BEGIN RECORDS FOR THIS EXERCISE

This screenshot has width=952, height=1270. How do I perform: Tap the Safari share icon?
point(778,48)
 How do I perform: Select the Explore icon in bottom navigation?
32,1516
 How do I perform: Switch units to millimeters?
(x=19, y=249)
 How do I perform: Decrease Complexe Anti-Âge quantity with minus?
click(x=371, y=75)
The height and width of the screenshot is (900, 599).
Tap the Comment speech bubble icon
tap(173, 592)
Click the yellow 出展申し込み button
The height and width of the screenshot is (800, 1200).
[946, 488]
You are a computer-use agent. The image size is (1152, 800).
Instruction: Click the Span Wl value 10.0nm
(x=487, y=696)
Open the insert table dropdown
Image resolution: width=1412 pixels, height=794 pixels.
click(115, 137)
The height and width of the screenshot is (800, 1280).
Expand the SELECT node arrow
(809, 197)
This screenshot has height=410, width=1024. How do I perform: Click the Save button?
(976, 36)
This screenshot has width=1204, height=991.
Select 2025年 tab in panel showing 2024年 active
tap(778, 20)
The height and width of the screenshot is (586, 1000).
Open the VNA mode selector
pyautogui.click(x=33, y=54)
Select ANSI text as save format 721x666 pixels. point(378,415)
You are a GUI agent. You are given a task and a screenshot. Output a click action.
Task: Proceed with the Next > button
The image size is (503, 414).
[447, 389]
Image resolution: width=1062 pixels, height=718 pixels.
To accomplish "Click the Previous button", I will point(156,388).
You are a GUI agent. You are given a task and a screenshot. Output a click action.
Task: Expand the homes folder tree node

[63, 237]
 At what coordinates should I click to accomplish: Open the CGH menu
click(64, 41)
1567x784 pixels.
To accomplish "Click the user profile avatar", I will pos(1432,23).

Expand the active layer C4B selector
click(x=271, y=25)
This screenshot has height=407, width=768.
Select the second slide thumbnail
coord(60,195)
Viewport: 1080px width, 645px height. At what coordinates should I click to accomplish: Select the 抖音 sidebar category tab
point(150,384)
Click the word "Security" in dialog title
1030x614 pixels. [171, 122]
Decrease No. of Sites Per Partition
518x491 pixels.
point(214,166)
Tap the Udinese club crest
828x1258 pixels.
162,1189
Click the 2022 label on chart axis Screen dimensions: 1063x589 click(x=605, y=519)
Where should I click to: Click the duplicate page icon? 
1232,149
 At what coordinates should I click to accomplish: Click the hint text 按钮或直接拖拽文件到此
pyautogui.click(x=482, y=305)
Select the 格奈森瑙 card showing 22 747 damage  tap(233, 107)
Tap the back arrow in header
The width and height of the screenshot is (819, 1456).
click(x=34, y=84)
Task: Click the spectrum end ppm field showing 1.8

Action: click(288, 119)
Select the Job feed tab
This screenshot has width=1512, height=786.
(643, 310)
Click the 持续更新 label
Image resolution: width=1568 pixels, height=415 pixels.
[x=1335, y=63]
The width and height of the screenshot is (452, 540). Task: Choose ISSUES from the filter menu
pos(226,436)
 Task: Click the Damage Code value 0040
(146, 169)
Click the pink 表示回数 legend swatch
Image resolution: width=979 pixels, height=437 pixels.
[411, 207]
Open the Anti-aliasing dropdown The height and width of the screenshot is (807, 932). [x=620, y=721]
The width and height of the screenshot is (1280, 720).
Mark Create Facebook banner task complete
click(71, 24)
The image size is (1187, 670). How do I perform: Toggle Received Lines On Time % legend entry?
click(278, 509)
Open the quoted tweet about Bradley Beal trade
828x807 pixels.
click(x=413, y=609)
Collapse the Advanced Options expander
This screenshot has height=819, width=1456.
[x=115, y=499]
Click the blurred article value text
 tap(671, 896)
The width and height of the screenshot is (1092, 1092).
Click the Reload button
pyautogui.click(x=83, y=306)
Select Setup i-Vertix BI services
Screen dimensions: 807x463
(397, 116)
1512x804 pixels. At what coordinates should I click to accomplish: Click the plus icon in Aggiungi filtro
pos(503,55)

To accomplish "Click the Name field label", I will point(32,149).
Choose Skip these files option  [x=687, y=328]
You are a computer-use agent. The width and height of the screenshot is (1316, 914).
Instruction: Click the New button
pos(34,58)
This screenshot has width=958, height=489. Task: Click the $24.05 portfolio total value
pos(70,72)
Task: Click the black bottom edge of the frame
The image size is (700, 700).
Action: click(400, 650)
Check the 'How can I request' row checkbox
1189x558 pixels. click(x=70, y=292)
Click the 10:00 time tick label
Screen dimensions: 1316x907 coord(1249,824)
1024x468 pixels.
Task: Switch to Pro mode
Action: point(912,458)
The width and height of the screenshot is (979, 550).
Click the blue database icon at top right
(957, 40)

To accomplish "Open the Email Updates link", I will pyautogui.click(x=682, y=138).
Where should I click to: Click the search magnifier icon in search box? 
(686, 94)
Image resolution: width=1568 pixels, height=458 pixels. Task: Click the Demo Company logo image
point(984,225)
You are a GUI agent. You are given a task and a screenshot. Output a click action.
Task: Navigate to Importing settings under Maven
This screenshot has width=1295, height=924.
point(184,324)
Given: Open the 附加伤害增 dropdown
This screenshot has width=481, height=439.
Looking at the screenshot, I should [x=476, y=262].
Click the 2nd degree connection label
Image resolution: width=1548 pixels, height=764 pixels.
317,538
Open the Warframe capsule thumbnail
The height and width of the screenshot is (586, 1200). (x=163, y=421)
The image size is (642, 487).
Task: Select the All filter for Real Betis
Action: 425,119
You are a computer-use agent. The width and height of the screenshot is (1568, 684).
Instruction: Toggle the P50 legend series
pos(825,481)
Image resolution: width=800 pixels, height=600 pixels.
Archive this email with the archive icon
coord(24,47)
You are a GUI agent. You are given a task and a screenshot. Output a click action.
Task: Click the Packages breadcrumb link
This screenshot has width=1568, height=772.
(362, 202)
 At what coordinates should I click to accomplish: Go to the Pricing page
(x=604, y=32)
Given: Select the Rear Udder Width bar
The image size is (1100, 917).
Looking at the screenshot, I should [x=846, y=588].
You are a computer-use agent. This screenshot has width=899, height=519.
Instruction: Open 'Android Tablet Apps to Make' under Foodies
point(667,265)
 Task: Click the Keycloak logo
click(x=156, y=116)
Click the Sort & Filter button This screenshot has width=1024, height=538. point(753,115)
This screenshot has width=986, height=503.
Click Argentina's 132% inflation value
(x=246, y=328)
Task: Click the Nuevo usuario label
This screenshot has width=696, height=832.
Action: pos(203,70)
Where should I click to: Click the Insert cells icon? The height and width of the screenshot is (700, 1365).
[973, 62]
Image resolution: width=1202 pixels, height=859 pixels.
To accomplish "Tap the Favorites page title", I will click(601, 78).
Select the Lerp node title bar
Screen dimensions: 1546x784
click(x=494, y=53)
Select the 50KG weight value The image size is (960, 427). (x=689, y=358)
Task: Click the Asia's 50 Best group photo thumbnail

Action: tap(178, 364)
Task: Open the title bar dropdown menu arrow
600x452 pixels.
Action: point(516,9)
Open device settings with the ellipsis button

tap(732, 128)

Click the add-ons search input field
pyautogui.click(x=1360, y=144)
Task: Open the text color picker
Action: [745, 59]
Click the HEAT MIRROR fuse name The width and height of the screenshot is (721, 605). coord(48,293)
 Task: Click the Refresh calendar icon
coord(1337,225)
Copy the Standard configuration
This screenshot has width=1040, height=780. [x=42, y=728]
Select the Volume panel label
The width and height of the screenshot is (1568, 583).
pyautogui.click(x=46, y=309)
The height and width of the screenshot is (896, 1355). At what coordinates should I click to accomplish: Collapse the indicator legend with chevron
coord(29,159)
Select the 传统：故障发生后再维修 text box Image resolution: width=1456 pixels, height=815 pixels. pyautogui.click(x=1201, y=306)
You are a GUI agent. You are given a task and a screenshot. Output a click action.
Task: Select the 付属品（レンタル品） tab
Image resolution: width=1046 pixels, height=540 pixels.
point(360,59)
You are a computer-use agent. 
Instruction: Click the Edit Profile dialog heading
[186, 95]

END RECORDS FOR THIS EXERCISE

§ WHAT TO PRODUCE
Only the number is required: state how many lines of the entries hold the word "link".

§ EXERCISE RESPONSE
2